● **Required work**:
Check every line of the listing below for "Select", and report how many lines have it, as a number with nothing more.

★ ★ ★

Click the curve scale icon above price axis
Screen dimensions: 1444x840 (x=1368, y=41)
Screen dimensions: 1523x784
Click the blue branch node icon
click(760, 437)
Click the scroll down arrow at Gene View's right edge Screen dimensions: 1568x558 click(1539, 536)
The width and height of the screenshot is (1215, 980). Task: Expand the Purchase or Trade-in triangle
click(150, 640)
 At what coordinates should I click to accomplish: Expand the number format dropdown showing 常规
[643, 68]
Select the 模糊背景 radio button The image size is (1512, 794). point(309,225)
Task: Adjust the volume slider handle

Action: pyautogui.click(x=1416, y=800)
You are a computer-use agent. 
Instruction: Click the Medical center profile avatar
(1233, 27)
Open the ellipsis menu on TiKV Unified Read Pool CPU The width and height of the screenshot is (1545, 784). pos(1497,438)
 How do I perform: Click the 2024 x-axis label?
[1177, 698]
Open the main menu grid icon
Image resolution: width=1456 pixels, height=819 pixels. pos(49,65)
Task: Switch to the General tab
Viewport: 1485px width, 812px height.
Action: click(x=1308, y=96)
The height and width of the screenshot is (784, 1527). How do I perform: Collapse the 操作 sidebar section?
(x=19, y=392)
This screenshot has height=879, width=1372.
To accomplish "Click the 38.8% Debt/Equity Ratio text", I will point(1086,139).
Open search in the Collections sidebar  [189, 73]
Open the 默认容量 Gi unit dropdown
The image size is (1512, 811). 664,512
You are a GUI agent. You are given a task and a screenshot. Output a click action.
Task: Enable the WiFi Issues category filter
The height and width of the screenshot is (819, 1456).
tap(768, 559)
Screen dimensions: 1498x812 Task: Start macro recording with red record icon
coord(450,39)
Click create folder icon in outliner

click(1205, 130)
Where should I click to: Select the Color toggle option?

★ ★ ★

● **Response to the task**:
2